Due to paging, stuff in System memory can be moved to Disk memory unless is pinned into System memory. Fortunally the gpu can only read from pinned memory, but the System will move data between pinned memory and unpinned memory every time that need to move data to and from the gpu, transforming our cudaMemcpyAsync int a synchronous copy.

When you "Pin" memory (using cudaMallocHost), you are telling the OS: "Lock this data down. Do not move it, and do not swap it to the disk."

By using a thrust::universal_host_pinned_vector we can force the data to remain into the pinned memory.

thrust::host_vector<float> hprev(height * width);
// need to be changed into:
thrust::universal_host_pinned_vector<float> hprev(height * width);

CUDA Kernels

host functions are invoked and executed by the host (CPU)
device functions are invoked and executed by the device (GPU)
global functions are invoked by the host (CPU) and executed by the device (GPU)

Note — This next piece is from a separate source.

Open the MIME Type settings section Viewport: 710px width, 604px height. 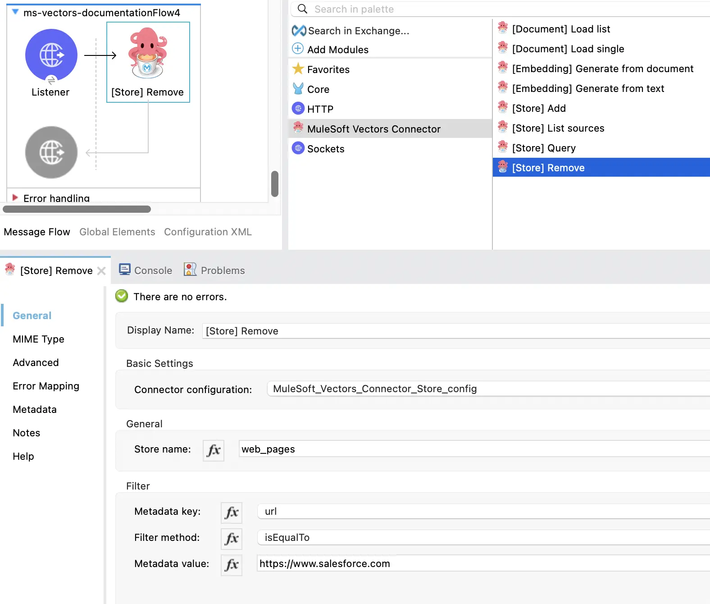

when we use a custom function with thrus::make_ and specify device, in reality we are specifying that the compiler must generate device code, but underneat the thrust library acts like a wrapper that uses global to invoke the device function from the host and execute within the device.

CUDA Kernels are custom function at the same level as thrust functions so within CUDA Kernels we are required to specify global to allow the host invocation and device execution.

Kernels are:

launched with a triple chevron syntax <<<?,?,?,stream>>> from the CPU
executed in device execution space
asynchronous, and
parallel

// thrust/cub - 10 compute steps take 0.000043
void simulate(temperature_grid_f in,
             float *out,
             cudaStream_t stream)
{
    auto ids = thrust::make_counting_iterator(0);
    cub::DeviceTransform::Transform(
        ids, out, in.size(),
        [in] __host__ __device__ (int cell_id){
            return dli::compute(cell_id, in);
        }, stream);
}

// single cuda kernel - 10 compute steps take 4.15
__global__
void single_thread_kernel(dli::temperature_grid_f in, float *out)
{
    for (int id = 0; id < in.size(); id++)
    {
        out[id] = dli::compute(id, in);
    }
}

void simulate(temperature_grid_f in,
             float *out,
             cudaStream_t stream)
{
    single_thread_kernel<<<1, 1, 0, stream>>>(in, out);
}

But this implementation is very slow beacuse be are calling a single cuda core to do the whole computation, instead of relying on thrust or cub libraries that are design to parallelise as much as possible.

With CUDA Kernels we need to implement the parallelisation ourself.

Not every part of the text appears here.